▸ EXERCISE AIM
Print only the lines from the one with "Image resolution: width=590" through the end of the data, exactly, and please omit pictures.

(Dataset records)

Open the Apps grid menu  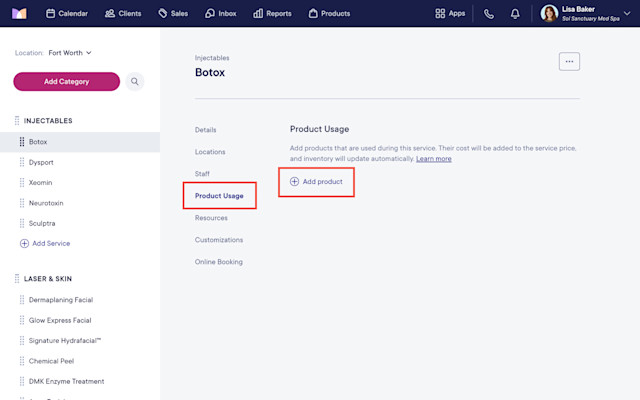(450, 13)
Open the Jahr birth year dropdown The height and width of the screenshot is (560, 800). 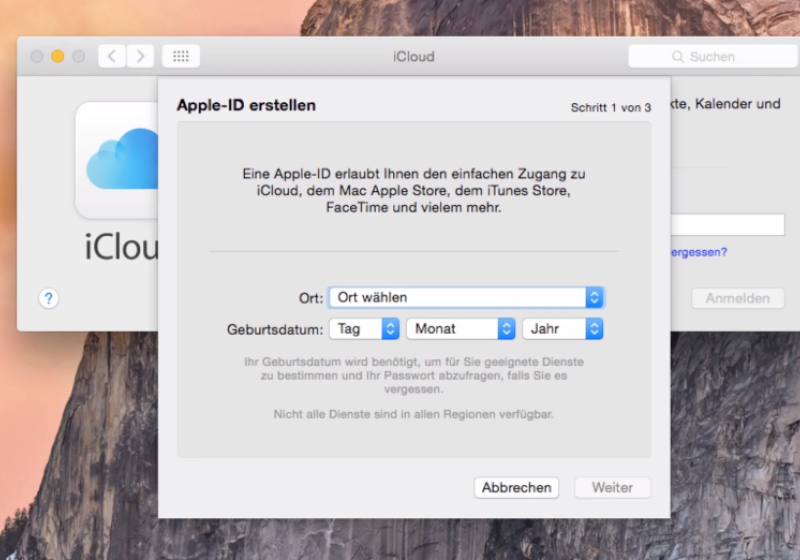[x=563, y=328]
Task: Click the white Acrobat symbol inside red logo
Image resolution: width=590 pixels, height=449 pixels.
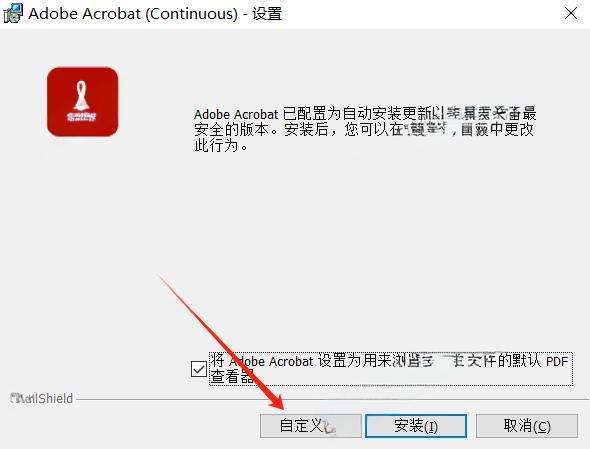Action: (x=81, y=102)
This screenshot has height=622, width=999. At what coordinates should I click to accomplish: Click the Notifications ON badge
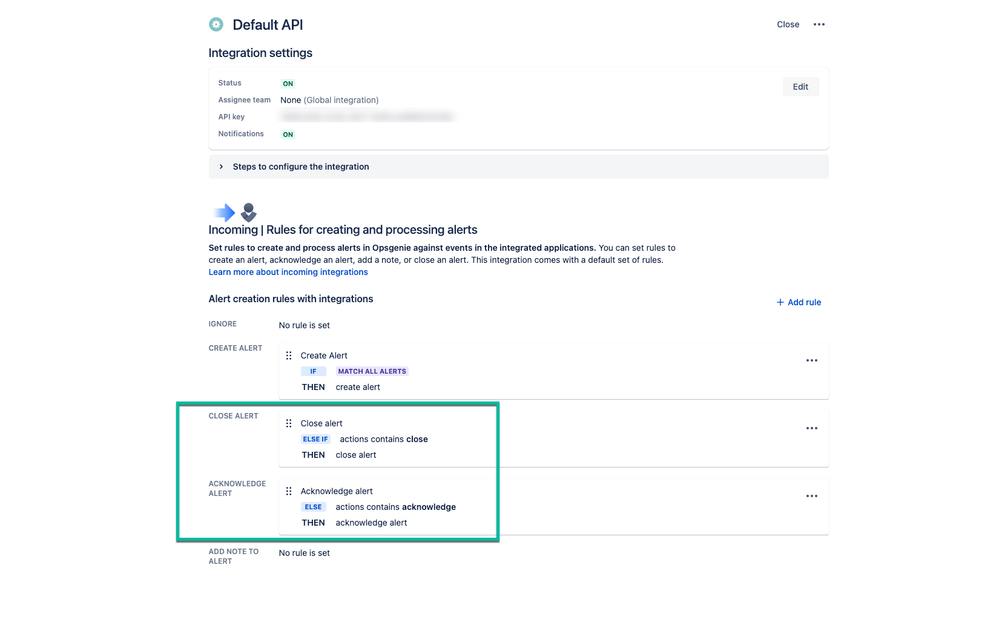(288, 134)
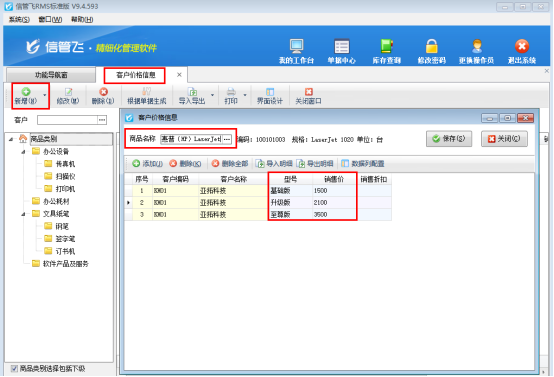554x377 pixels.
Task: Switch to the 功能导航窗 tab
Action: (x=51, y=75)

▸ RESULT OF THIS TASK
Image resolution: width=590 pixels, height=449 pixels.
Action: (x=81, y=102)
This screenshot has height=622, width=999. At what coordinates should I click to accomplish: Click the Notifications ON badge
(288, 134)
554x377 pixels.
Task: Switch to the 功能导航窗 tab
Action: (x=51, y=75)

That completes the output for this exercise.